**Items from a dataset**

☆ ☆ ☆

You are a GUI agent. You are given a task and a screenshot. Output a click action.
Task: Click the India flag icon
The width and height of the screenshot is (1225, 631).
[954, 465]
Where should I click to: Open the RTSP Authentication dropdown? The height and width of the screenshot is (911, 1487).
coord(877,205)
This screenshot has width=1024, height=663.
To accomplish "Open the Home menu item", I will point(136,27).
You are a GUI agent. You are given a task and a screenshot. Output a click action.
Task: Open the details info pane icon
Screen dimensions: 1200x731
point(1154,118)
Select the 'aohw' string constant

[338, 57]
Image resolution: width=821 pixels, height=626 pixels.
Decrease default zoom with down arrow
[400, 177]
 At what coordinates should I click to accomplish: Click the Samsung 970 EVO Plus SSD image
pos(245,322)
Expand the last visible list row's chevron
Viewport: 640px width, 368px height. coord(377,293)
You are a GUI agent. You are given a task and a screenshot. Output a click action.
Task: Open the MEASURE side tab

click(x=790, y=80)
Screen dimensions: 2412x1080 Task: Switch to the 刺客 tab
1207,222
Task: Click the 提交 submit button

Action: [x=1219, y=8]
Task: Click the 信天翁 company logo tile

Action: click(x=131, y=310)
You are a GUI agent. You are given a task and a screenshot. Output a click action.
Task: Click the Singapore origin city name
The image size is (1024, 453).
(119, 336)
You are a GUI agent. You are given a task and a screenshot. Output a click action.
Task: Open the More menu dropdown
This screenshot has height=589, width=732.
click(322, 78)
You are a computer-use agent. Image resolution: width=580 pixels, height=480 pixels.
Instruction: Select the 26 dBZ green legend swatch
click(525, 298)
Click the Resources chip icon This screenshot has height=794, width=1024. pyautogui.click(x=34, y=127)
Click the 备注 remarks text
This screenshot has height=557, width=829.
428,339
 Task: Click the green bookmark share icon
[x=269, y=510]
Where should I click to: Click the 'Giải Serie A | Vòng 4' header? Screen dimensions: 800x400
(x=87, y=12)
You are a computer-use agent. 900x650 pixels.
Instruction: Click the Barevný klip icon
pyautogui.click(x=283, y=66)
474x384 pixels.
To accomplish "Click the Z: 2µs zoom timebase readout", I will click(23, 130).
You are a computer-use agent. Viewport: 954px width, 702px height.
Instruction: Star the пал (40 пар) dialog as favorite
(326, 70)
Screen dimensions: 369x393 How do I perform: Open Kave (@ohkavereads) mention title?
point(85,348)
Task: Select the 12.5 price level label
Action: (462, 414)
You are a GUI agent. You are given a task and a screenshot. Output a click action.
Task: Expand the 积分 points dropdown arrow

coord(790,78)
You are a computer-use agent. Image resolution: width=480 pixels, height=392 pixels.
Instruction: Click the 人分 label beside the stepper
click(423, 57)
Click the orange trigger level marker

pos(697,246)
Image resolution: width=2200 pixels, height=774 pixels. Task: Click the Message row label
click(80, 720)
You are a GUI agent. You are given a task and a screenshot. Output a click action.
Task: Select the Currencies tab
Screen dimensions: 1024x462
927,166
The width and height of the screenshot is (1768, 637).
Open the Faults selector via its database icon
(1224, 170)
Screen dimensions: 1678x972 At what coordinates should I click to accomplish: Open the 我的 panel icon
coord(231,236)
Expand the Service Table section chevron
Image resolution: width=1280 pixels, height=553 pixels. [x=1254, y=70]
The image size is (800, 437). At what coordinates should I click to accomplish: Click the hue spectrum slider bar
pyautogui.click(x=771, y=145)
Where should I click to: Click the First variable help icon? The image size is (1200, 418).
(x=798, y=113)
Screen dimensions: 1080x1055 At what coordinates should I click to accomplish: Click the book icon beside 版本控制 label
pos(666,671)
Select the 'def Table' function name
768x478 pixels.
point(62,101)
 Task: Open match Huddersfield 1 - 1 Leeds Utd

☆ ☆ ☆

**Work instructions**
Each line of the data should be given back exactly.

**Solution**
You are a GUI agent. You are given a task and a screenshot. Output a click action.
Task: Click the India flag icon
The width and height of the screenshot is (1225, 631).
[954, 465]
Where should I click to: Open the RTSP Authentication dropdown? The height and width of the screenshot is (911, 1487).
coord(877,205)
This screenshot has width=1024, height=663.
To accomplish "Open the Home menu item", I will point(136,27).
You are a GUI agent. You are given a task and a screenshot. Output a click action.
Task: Open the details info pane icon
Screen dimensions: 1200x731
point(1154,118)
Select the 'aohw' string constant

[338, 57]
Image resolution: width=821 pixels, height=626 pixels.
Decrease default zoom with down arrow
[400, 177]
 At what coordinates should I click to accomplish: Click the Samsung 970 EVO Plus SSD image
pos(245,322)
Expand the last visible list row's chevron
Viewport: 640px width, 368px height. coord(377,293)
You are a GUI agent. You are given a task and a screenshot. Output a click action.
Task: Open the MEASURE side tab

click(x=790, y=80)
Screen dimensions: 2412x1080 Task: Switch to the 刺客 tab
1207,222
Task: Click the 提交 submit button

Action: [x=1219, y=8]
Task: Click the 信天翁 company logo tile

Action: click(x=131, y=310)
You are a GUI agent. You are given a task and a screenshot. Output a click action.
Task: Click the Singapore origin city name
The image size is (1024, 453).
(119, 336)
You are a GUI agent. You are given a task and a screenshot. Output a click action.
Task: Open the More menu dropdown
This screenshot has height=589, width=732.
click(322, 78)
You are a computer-use agent. Image resolution: width=580 pixels, height=480 pixels.
Instruction: Select the 26 dBZ green legend swatch
click(525, 298)
Click the Resources chip icon This screenshot has height=794, width=1024. pyautogui.click(x=34, y=127)
Click the 备注 remarks text
This screenshot has height=557, width=829.
428,339
 Task: Click the green bookmark share icon
[x=269, y=510]
Where should I click to: Click the 'Giải Serie A | Vòng 4' header? Screen dimensions: 800x400
(x=87, y=12)
You are a computer-use agent. 900x650 pixels.
Instruction: Click the Barevný klip icon
pyautogui.click(x=283, y=66)
474x384 pixels.
To accomplish "Click the Z: 2µs zoom timebase readout", I will click(23, 130).
You are a computer-use agent. Viewport: 954px width, 702px height.
Instruction: Star the пал (40 пар) dialog as favorite
(326, 70)
Screen dimensions: 369x393 How do I perform: Open Kave (@ohkavereads) mention title?
point(85,348)
Task: Select the 12.5 price level label
Action: (462, 414)
You are a GUI agent. You are given a task and a screenshot. Output a click action.
Task: Expand the 积分 points dropdown arrow

coord(790,78)
You are a computer-use agent. Image resolution: width=480 pixels, height=392 pixels.
Instruction: Click the 人分 label beside the stepper
click(423, 57)
Click the orange trigger level marker

pos(697,246)
Image resolution: width=2200 pixels, height=774 pixels. Task: Click the Message row label
click(80, 720)
You are a GUI agent. You are given a task and a screenshot. Output a click action.
Task: Select the Currencies tab
Screen dimensions: 1024x462
927,166
The width and height of the screenshot is (1768, 637).
Open the Faults selector via its database icon
(1224, 170)
Screen dimensions: 1678x972 At what coordinates should I click to accomplish: Open the 我的 panel icon
coord(231,236)
Expand the Service Table section chevron
Image resolution: width=1280 pixels, height=553 pixels. [x=1254, y=70]
The image size is (800, 437). At what coordinates should I click to accomplish: Click the hue spectrum slider bar
pyautogui.click(x=771, y=145)
Where should I click to: Click the First variable help icon? The image size is (1200, 418).
(x=798, y=113)
Screen dimensions: 1080x1055 At what coordinates should I click to accomplish: Click the book icon beside 版本控制 label
pos(666,671)
Select the 'def Table' function name
768x478 pixels.
point(62,101)
 Task: Open match Huddersfield 1 - 1 Leeds Utd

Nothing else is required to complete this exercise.